ロシアが一方的に併合したウクライナ南部のクリミアとロシアをつなぐ橋が、17日に一部損壊し、ロシア側は「ウクライナの無人艇により攻撃が行われた」と主張して、重大事件を扱う連邦捜査委員会が捜査を開始したと明らかにしました。

クリミアとロシア南部をつなぐ橋について、クリミアで活動する親ロシア派の幹部は17日早朝、「緊急事態が起き、通行止めとなっている」とSNSで発表し、橋をう回するよう呼びかけました。

現地からの映像では、2本の道路のうち、片方の橋桁が損壊して斜めになっているほか、もう一方の橋桁にも段差ができている様子が映っています。

ロシアの治安機関などでつくる「国家反テロ委員会」は17日、「午前3時5分、ウクライナの2つの無人艇により、橋への攻撃が行われた。テロ行為の結果、道路部分が損壊し、男女2人が死亡、子ども1人が巻き込まれた」と発表し、ウクライナ側による攻撃だとして、連邦捜査委員会が捜査を開始したと明らかにしました。

また、ロシア西部ベルゴロド州の知事は、死傷したのは、州内に住む夫婦とその娘だとSNSに投稿しました。

橋の損壊をめぐり、ウクライナ国防省のブダノフ情報総局長は「橋へのミサイル攻撃はなかった」とSNSに投稿しました。

一方、イギリスの公共放送BBCやウクライナの一部メディアは、ウクライナ保安庁関係者の話として、ウクライナ軍や保安庁が関与したとする見方を伝えています。

この橋は5年前の2018年に完成し、ロシアにとって、戦略的に最も重要なインフラの1つとされます。去年10月には、爆発により橋桁が落下していて、ロシア側は、ウクライナ側によるテロ行為だと主張し、報復としてウクライナ国内の発電所など、エネルギー関連施設に対するミサイル攻撃を繰り返しました。

その後、ウクライナ側も爆発への関与を認めています。

ロシア大統領府 復旧を急いでいることを強調

ウクライナ南部のクリミアとロシア南部をつなぐ橋の損壊について、ロシア大統領府のペスコフ報道官は「ウクライナ政府の仕業だ」とウクライナ側を非難し、「こうした悲劇が繰り返されないよう、みなが取り組んでいる」と述べました。

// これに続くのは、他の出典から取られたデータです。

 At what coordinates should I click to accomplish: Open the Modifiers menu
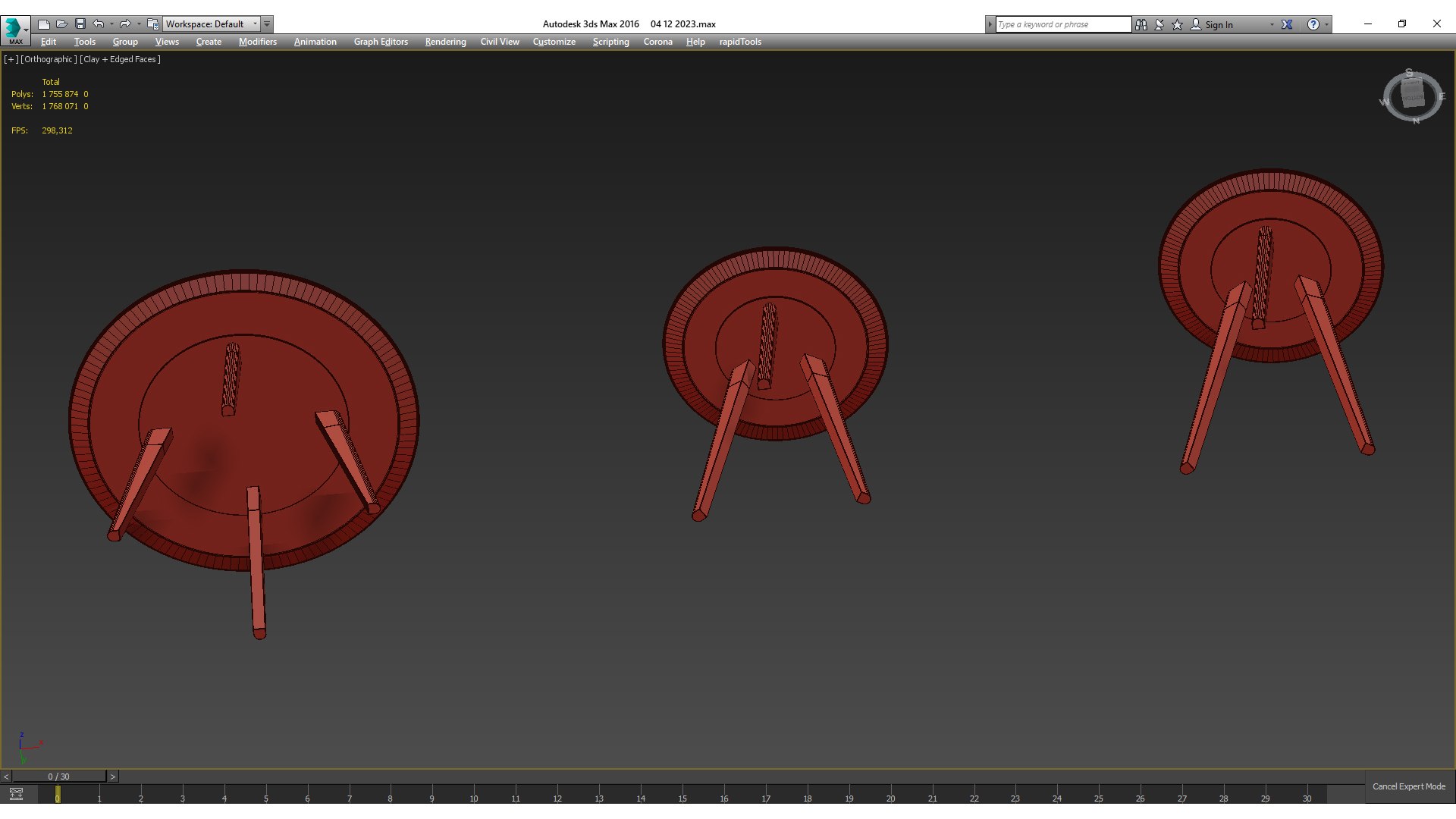pos(257,42)
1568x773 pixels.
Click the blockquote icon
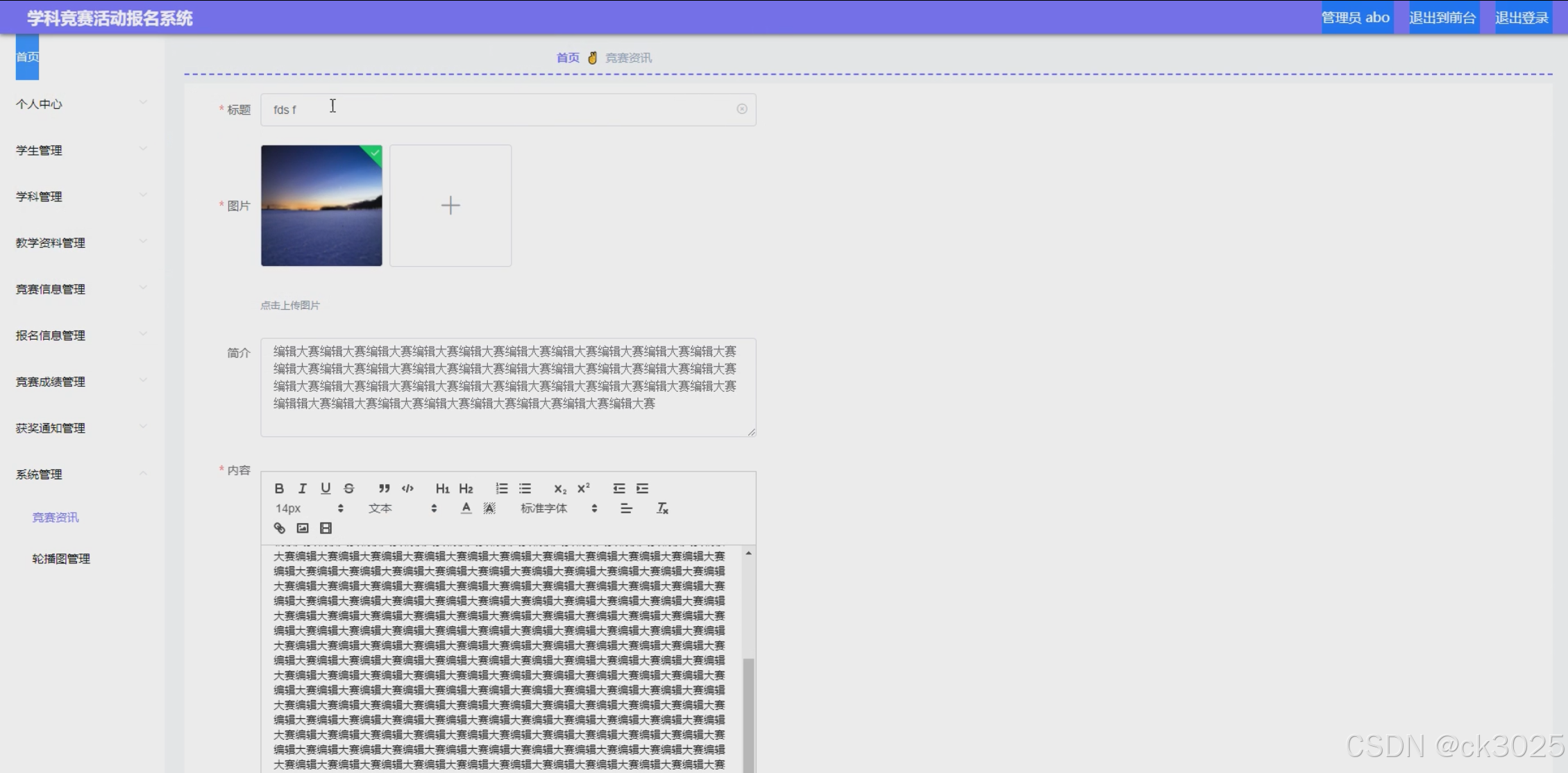click(x=384, y=488)
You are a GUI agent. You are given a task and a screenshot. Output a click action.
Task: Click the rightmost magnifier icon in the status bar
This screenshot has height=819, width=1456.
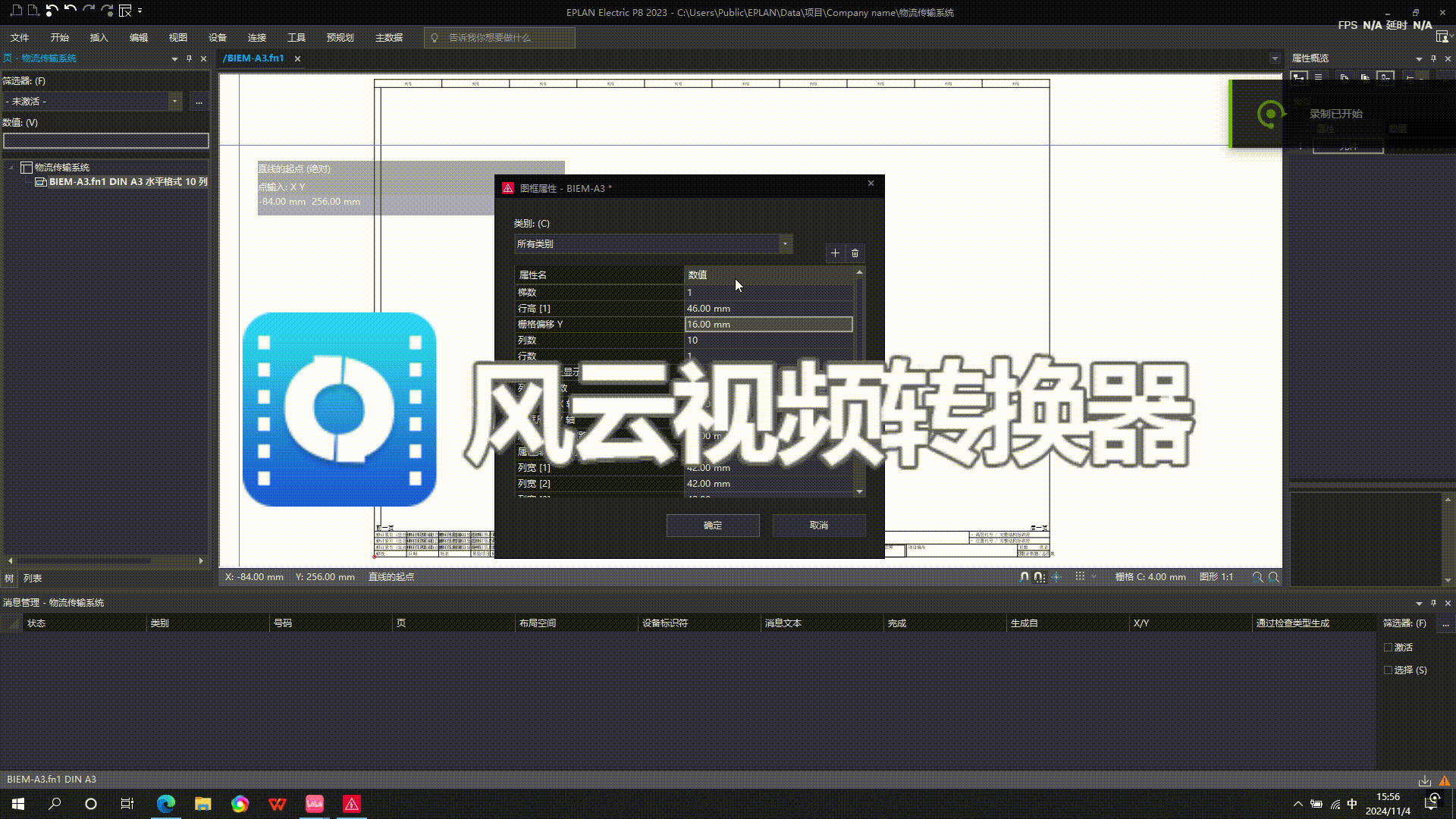pyautogui.click(x=1274, y=577)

そのうえで「プーチン大統領はフスヌリン副首相に橋の修復作業を指示した。副首相は現地の視察に向かい、今夜、プーチン大統領に報告する」として、政府として状況の確認や復旧を急いでいることを強調しました。

一方、ウクライナ産の農産物の輸出をめぐる合意の履行の停止を発表したことと、橋の損壊との関係について問われると「一切関係のない出来事だ。ロシアの立場はプーチン大統領が以前から示していた」と述べました。